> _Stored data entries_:
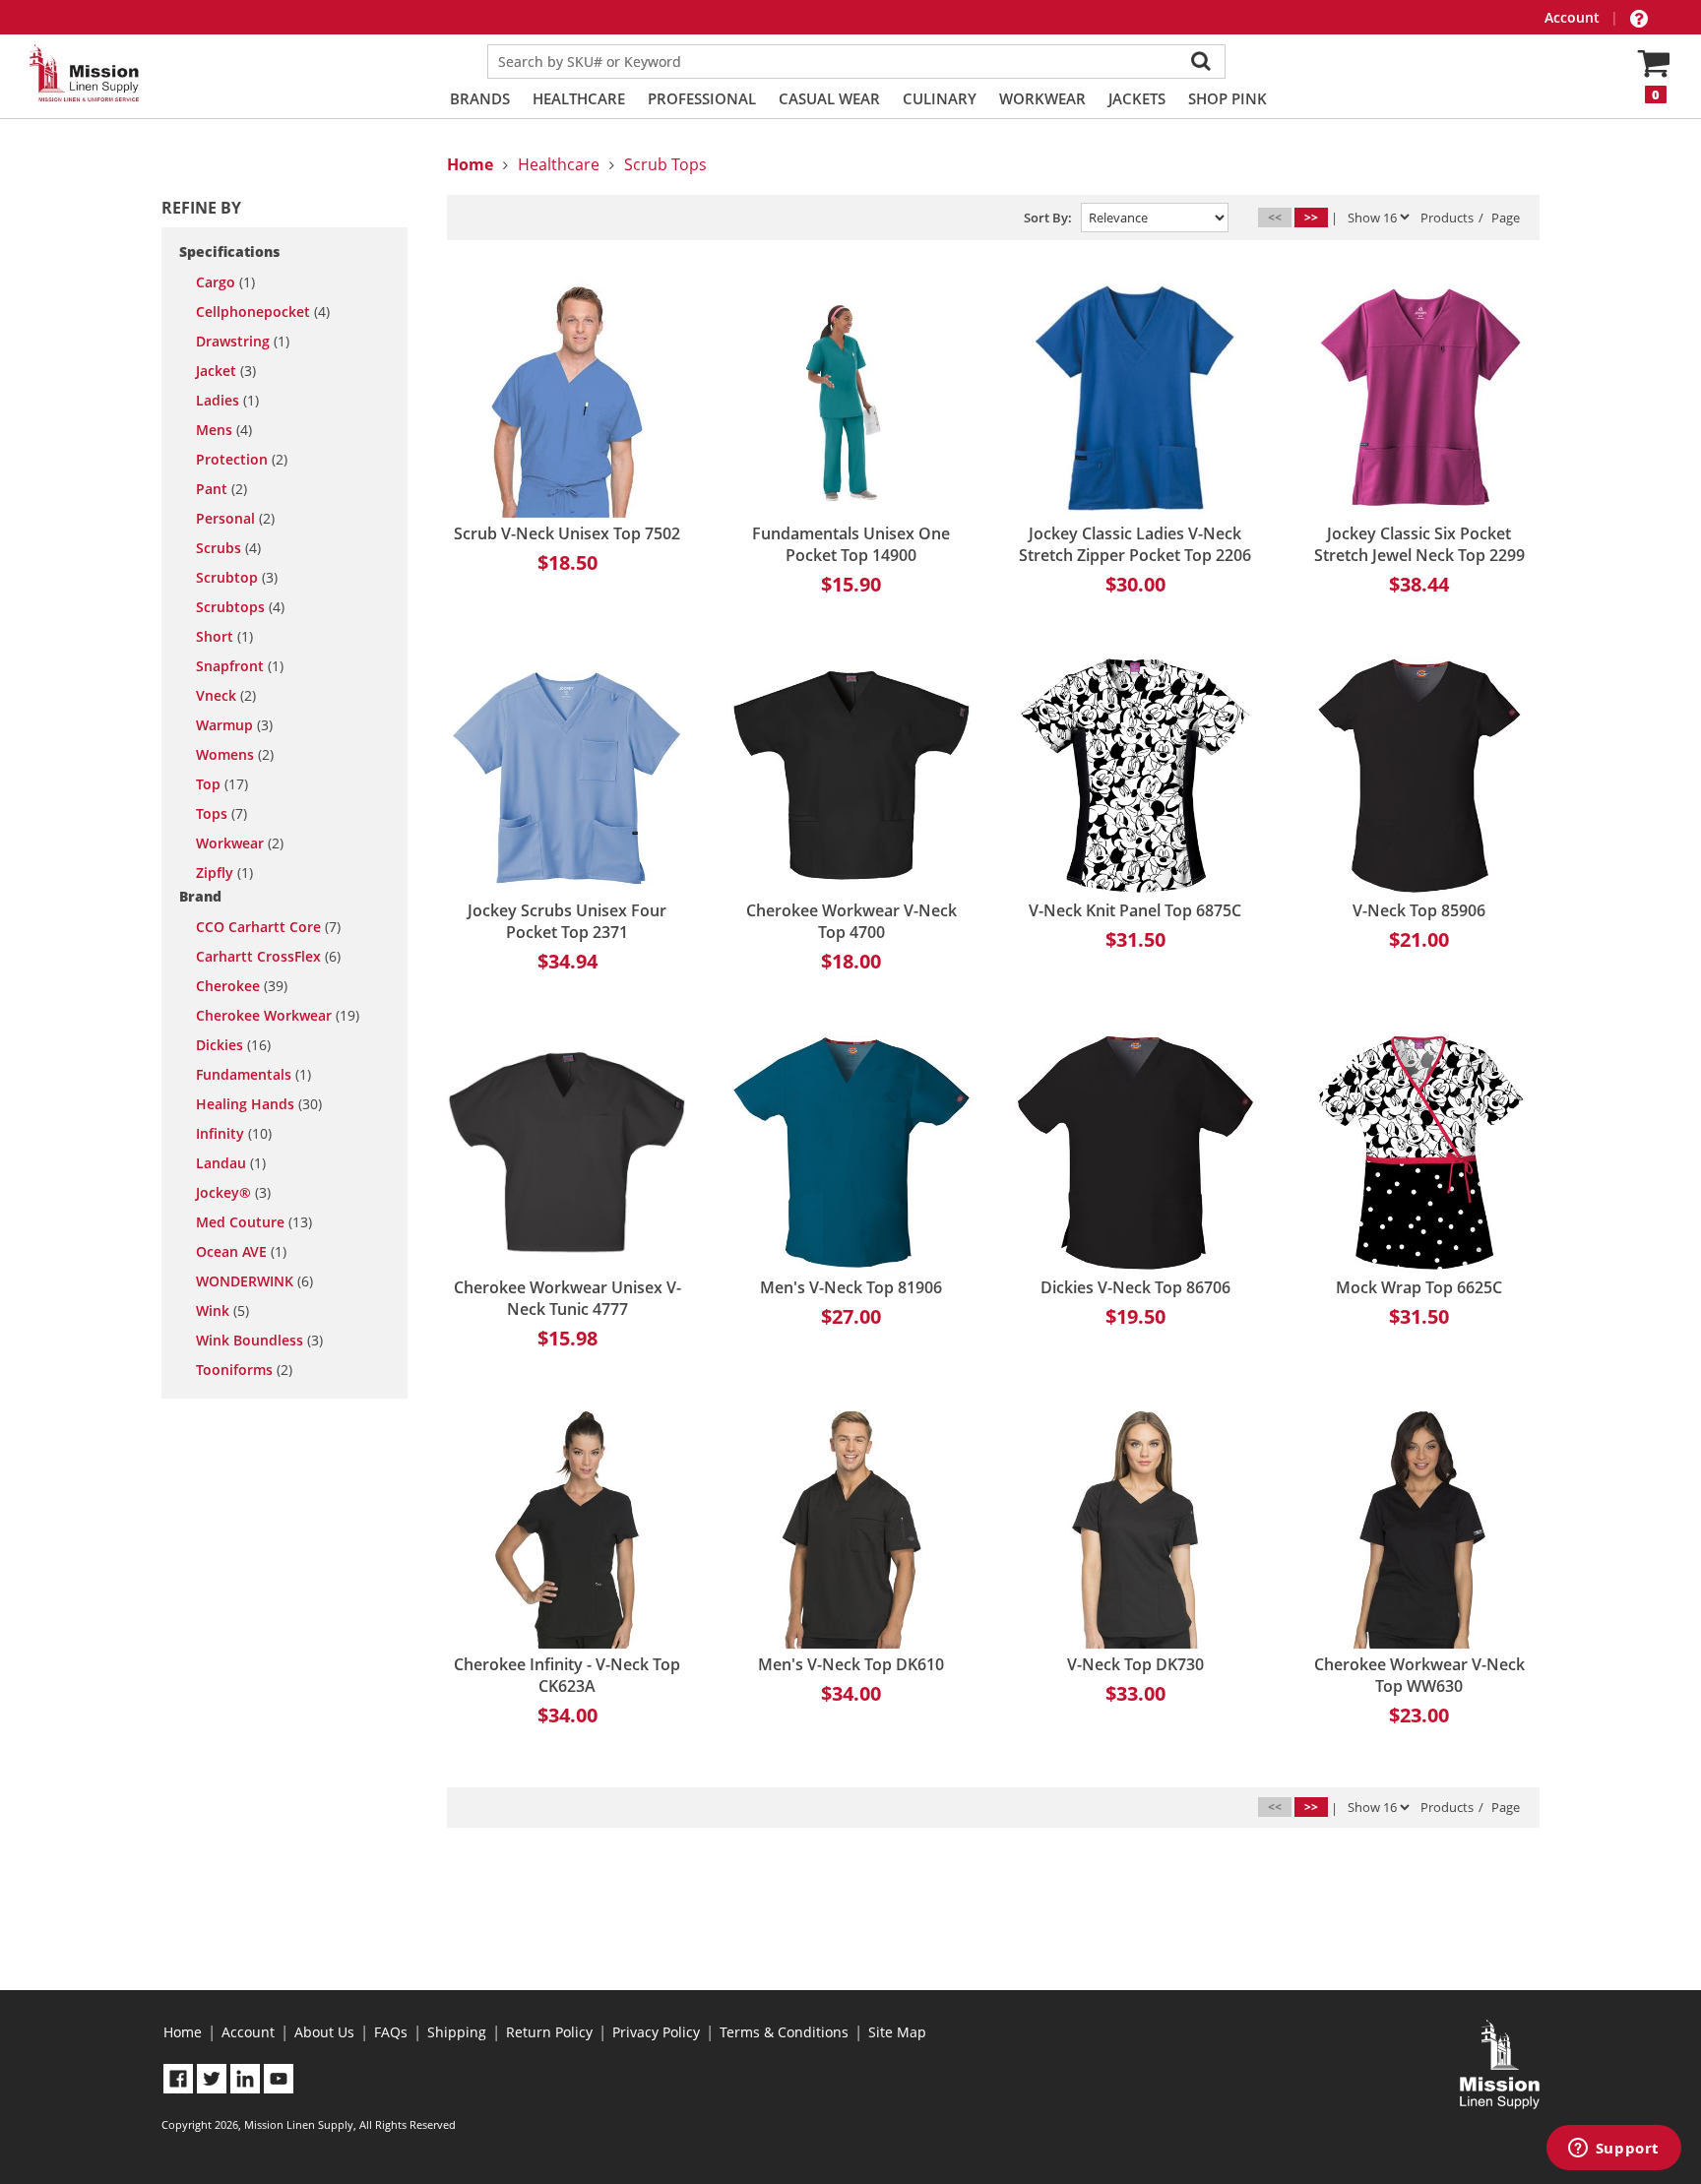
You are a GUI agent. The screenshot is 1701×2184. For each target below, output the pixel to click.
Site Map (897, 2032)
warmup (234, 725)
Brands (480, 98)
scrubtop (237, 578)
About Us (324, 2032)
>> (1311, 217)
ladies (227, 400)
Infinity (234, 1134)
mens (224, 430)
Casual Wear (829, 98)
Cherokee (241, 986)
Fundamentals (253, 1075)
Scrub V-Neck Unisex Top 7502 (567, 533)
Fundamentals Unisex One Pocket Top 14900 (851, 544)
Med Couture (254, 1222)
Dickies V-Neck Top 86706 (1135, 1287)
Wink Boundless (259, 1340)
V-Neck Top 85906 (1419, 910)
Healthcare (579, 98)
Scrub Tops (665, 164)
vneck (226, 696)
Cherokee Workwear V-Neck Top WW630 (1419, 1675)
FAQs (391, 2032)
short (224, 637)
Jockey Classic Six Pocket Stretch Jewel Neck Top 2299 (1419, 544)
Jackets (1137, 98)
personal (235, 519)
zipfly (224, 873)
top (222, 784)
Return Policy (549, 2032)
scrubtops (240, 607)
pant (221, 489)
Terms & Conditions (784, 2032)
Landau (231, 1163)
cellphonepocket (263, 312)
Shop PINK (1227, 98)
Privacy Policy (656, 2032)
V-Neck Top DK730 (1135, 1664)
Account (1574, 17)
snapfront (240, 666)
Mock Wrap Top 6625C (1419, 1287)
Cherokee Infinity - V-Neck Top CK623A (567, 1675)
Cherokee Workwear (277, 1016)
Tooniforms (244, 1370)
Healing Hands (259, 1104)
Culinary (939, 98)
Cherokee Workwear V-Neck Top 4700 (851, 921)
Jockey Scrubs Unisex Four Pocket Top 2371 (567, 921)
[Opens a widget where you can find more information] (1613, 2149)
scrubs (228, 548)
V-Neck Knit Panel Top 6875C (1135, 910)
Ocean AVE (241, 1252)
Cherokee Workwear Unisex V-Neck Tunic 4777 (567, 1298)
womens (235, 755)
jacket (226, 371)
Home (182, 2032)
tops (221, 814)
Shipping (456, 2032)
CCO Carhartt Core (268, 927)
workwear (240, 843)
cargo (225, 282)
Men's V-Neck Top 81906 (851, 1287)
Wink (222, 1311)
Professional (702, 98)
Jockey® (233, 1193)
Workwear (1042, 98)
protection (241, 460)
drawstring (242, 341)
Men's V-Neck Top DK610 (851, 1664)
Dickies (233, 1045)
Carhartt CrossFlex (268, 957)
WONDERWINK (254, 1281)
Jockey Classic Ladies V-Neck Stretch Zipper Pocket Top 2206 (1135, 544)
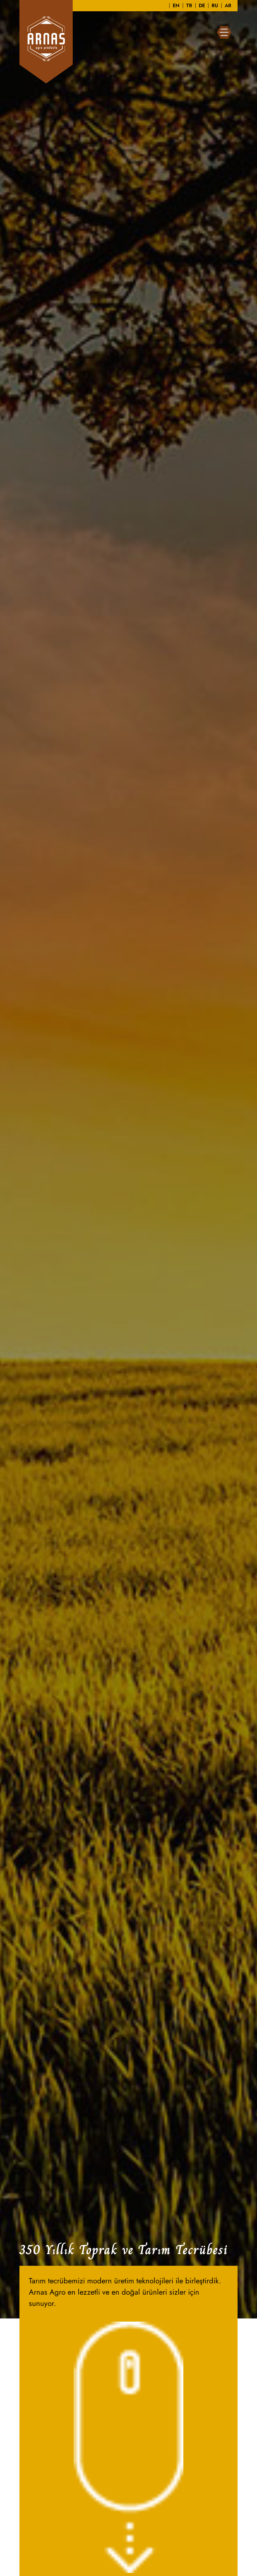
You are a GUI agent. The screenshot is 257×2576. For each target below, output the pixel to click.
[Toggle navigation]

> _TASK TO CARRY OUT_: Give back exactly, and only, the lines from the one holding "Jockey Classic Ladies" through the last line of the entries, with every picture omitted.

> _ANSWER TO THE EXERCISE_:
Jockey Classic Ladies V-Neck Stretch Zipper Pocket Top 2206 (1135, 544)
You are a GUI agent. The screenshot is 257×2576. For each target below, output the pixel to click.
[Toggle navigation]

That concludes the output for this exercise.